» **Exercise objective**
Print, word for word, the opening line of the data below and every line after it through the line that contains "Given: Switch to the Fornecedores tab", but not the pictures.

--- Data for analysis ---

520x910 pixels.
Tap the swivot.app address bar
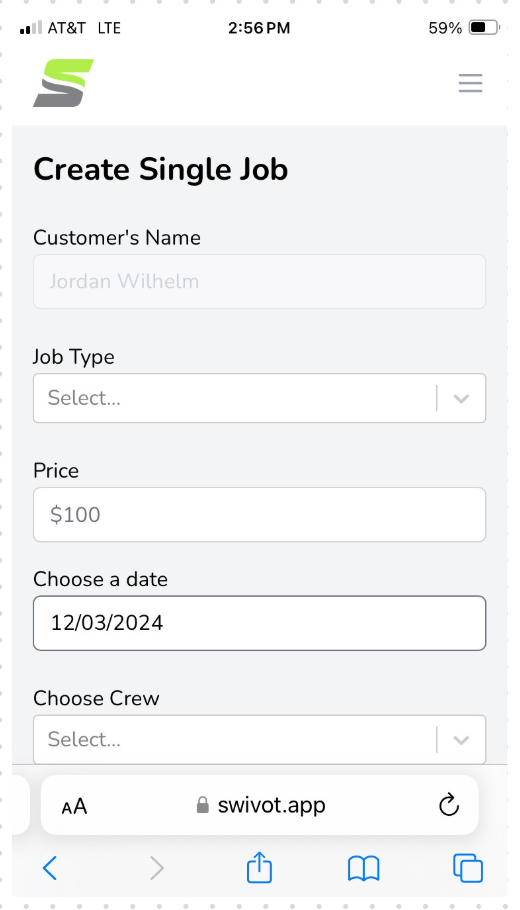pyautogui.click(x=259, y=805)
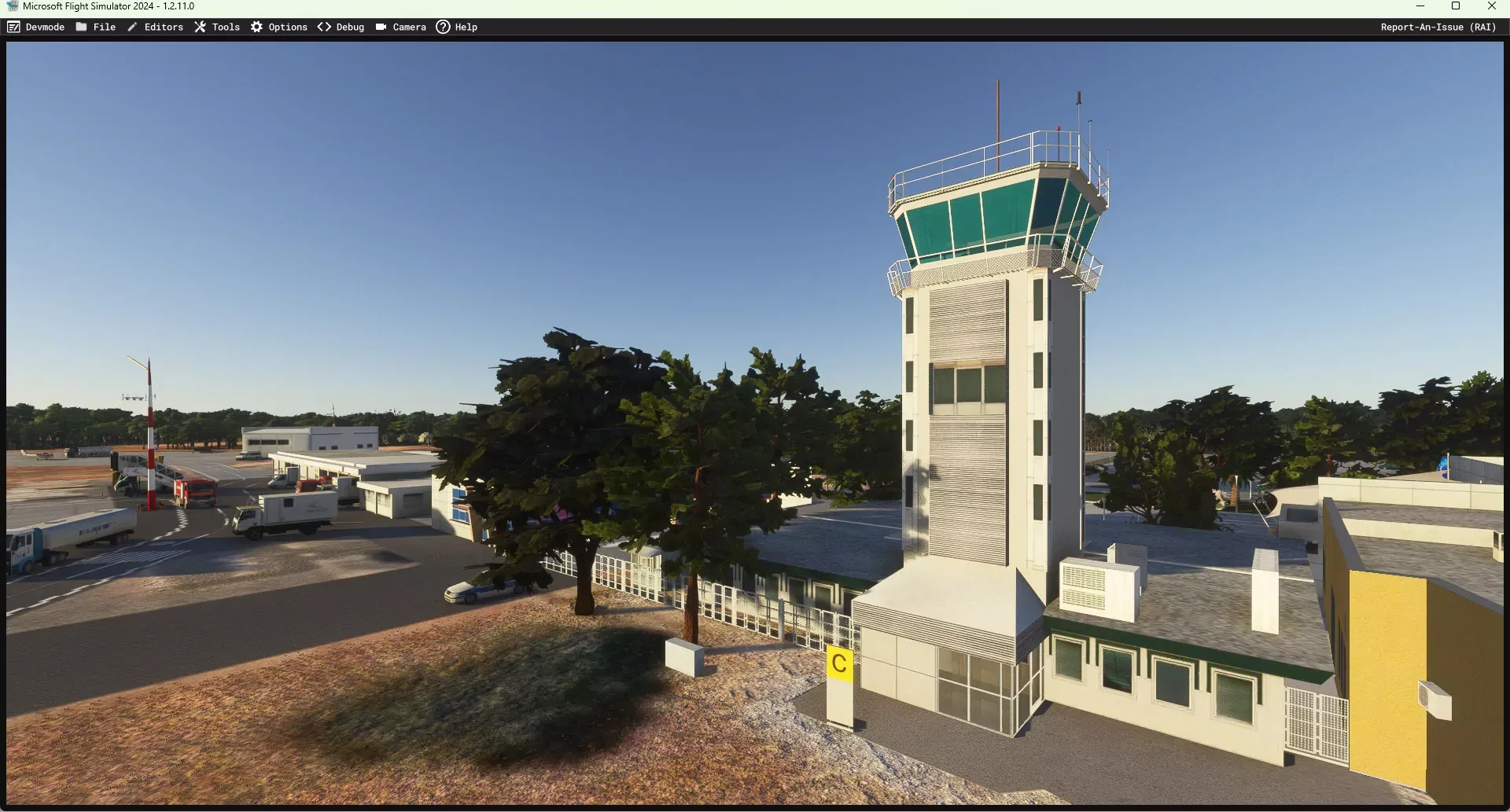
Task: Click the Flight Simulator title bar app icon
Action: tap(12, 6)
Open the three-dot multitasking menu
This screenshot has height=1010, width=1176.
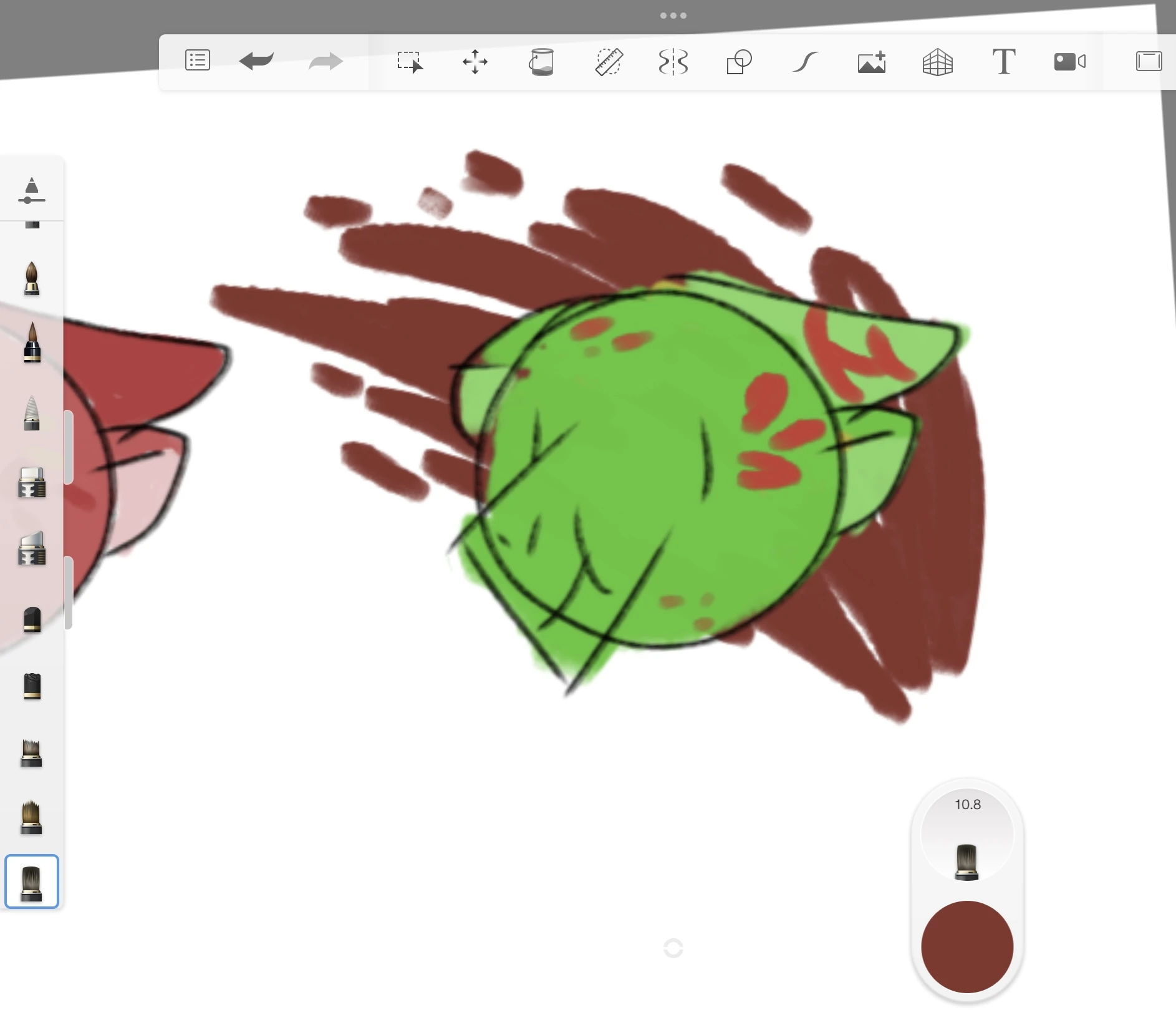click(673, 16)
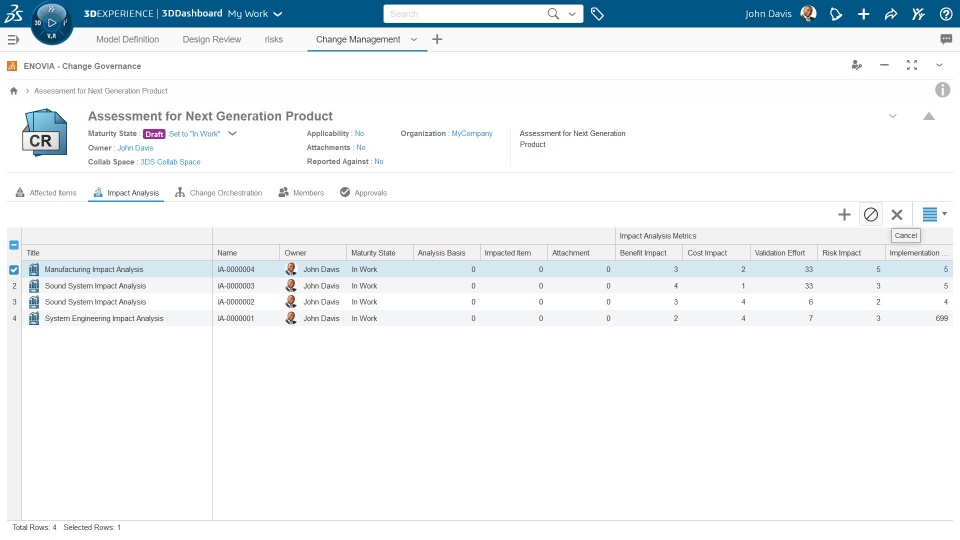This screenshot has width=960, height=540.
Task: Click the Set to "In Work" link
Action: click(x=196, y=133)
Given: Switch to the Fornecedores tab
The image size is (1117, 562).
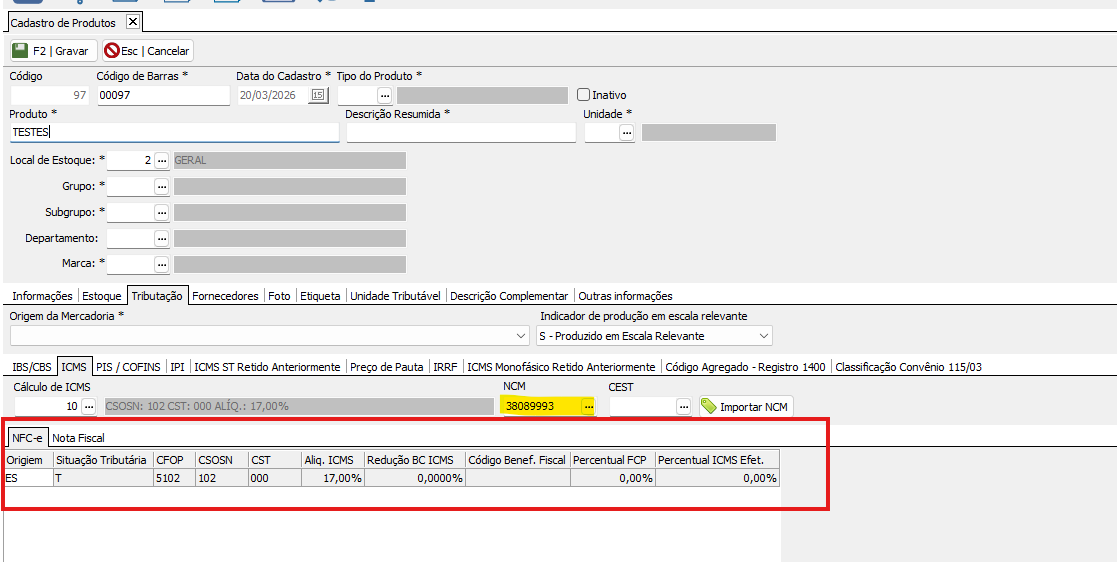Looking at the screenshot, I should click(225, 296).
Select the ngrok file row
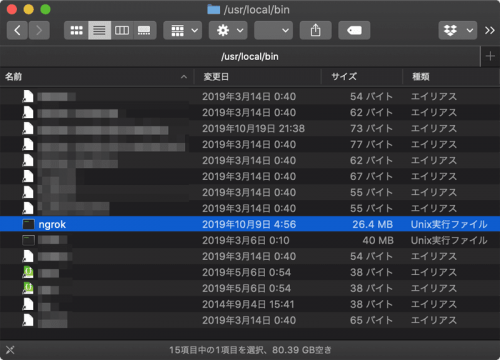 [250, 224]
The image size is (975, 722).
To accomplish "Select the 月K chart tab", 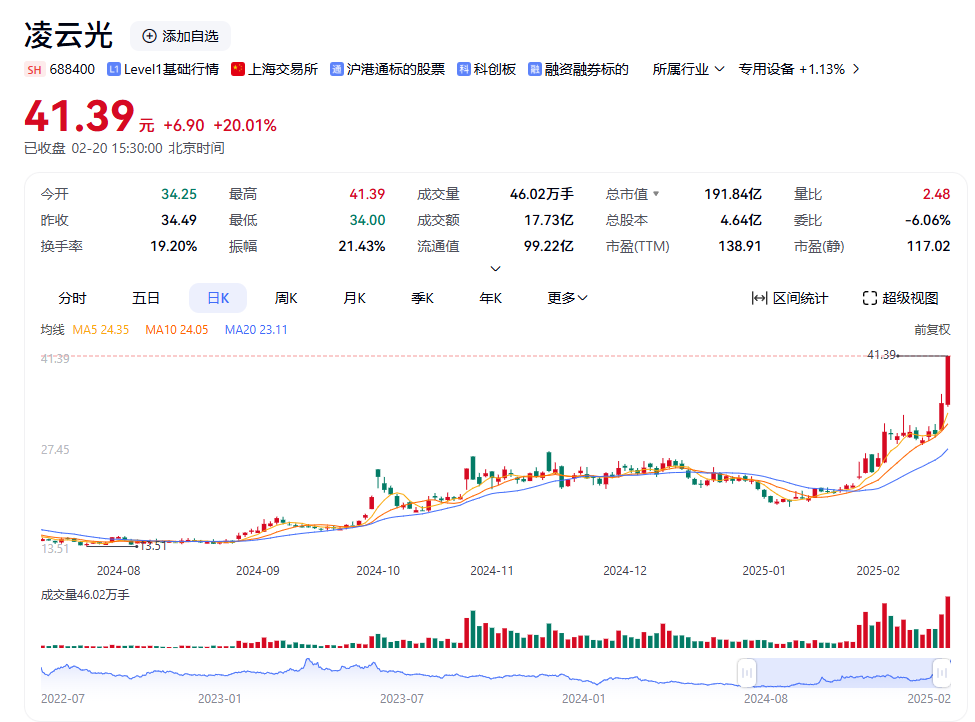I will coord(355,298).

---

» **Exercise response**
520x910 pixels.
Tap the swivot.app address bar
pyautogui.click(x=259, y=805)
Task: Click the Flight Simulator title bar app icon
Action: tap(12, 6)
Open the three-dot multitasking menu
This screenshot has height=1010, width=1176.
click(673, 16)
This screenshot has width=960, height=540.
Task: Click the Set to "In Work" link
Action: click(x=196, y=133)
Given: Switch to the Fornecedores tab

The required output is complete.